• **Instructions to follow**: Beginning at the line with "food (496, 2438)", output each line to the end of the listing below exactly, please.
********************
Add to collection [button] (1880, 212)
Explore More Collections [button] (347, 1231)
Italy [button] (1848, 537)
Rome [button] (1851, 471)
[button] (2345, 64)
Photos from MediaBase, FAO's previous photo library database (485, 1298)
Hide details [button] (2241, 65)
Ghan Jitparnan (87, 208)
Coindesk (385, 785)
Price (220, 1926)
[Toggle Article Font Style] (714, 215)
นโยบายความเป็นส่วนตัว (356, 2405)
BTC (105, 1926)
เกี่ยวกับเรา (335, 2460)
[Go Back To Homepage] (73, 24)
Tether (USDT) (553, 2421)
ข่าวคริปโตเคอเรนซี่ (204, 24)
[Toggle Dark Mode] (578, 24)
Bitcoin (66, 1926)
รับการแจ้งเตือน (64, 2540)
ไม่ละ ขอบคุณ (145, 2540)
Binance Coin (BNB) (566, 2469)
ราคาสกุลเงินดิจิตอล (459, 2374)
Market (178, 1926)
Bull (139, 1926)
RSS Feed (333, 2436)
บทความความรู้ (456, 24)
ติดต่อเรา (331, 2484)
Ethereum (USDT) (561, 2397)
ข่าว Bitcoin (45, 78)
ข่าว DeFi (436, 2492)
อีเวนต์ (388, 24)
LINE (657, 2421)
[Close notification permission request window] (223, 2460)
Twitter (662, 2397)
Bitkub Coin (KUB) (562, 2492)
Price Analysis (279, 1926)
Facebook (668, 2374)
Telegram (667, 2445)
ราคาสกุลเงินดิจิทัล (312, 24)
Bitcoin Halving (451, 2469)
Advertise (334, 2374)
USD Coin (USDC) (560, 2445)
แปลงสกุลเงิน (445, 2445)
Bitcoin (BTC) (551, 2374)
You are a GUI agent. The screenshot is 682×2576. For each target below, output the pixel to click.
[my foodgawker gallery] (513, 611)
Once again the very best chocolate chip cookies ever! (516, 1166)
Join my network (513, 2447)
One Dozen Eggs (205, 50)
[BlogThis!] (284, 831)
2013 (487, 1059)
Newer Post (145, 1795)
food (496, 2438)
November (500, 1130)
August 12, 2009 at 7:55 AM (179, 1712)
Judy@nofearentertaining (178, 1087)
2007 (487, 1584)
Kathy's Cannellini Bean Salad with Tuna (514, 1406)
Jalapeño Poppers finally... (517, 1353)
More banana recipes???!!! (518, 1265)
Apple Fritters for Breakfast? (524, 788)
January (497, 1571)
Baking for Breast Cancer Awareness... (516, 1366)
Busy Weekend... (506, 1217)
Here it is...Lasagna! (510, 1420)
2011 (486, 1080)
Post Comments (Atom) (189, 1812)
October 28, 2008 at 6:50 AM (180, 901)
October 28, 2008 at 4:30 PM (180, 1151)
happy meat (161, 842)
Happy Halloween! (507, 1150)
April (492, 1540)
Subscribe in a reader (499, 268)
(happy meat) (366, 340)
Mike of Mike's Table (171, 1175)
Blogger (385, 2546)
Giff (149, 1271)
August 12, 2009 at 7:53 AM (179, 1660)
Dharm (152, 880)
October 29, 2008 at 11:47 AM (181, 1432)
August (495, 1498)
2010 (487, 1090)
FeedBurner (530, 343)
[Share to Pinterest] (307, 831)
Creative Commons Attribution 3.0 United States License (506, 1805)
********************
• **Solved problem**:
food (496, 2438)
November (500, 1130)
August 12, 2009 at 7:55 AM (179, 1712)
Judy@nofearentertaining (178, 1087)
2007 (487, 1584)
Kathy's Cannellini Bean Salad with Tuna (514, 1406)
Jalapeño Poppers finally... (517, 1353)
More banana recipes???!!! (518, 1265)
Apple Fritters for Breakfast? (524, 788)
January (497, 1571)
Baking for Breast Cancer Awareness... (516, 1366)
Busy Weekend... (506, 1217)
Here it is...Lasagna! (510, 1420)
2011 (486, 1080)
Post Comments (Atom) (189, 1812)
October 28, 2008 at 6:50 AM (180, 901)
October 28, 2008 at 4:30 PM (180, 1151)
happy meat (161, 842)
Happy Halloween! (507, 1150)
April (492, 1540)
Subscribe in a reader (499, 268)
(happy meat) (366, 340)
Mike of Mike's Table (171, 1175)
Blogger (385, 2546)
Giff (149, 1271)
August 12, 2009 at 7:53 AM (179, 1660)
Dharm (152, 880)
October 29, 2008 at 11:47 AM (181, 1432)
August (495, 1498)
2010 (487, 1090)
FeedBurner (530, 343)
[Share to Pinterest] (307, 831)
Creative Commons Attribution 3.0 United States License (506, 1805)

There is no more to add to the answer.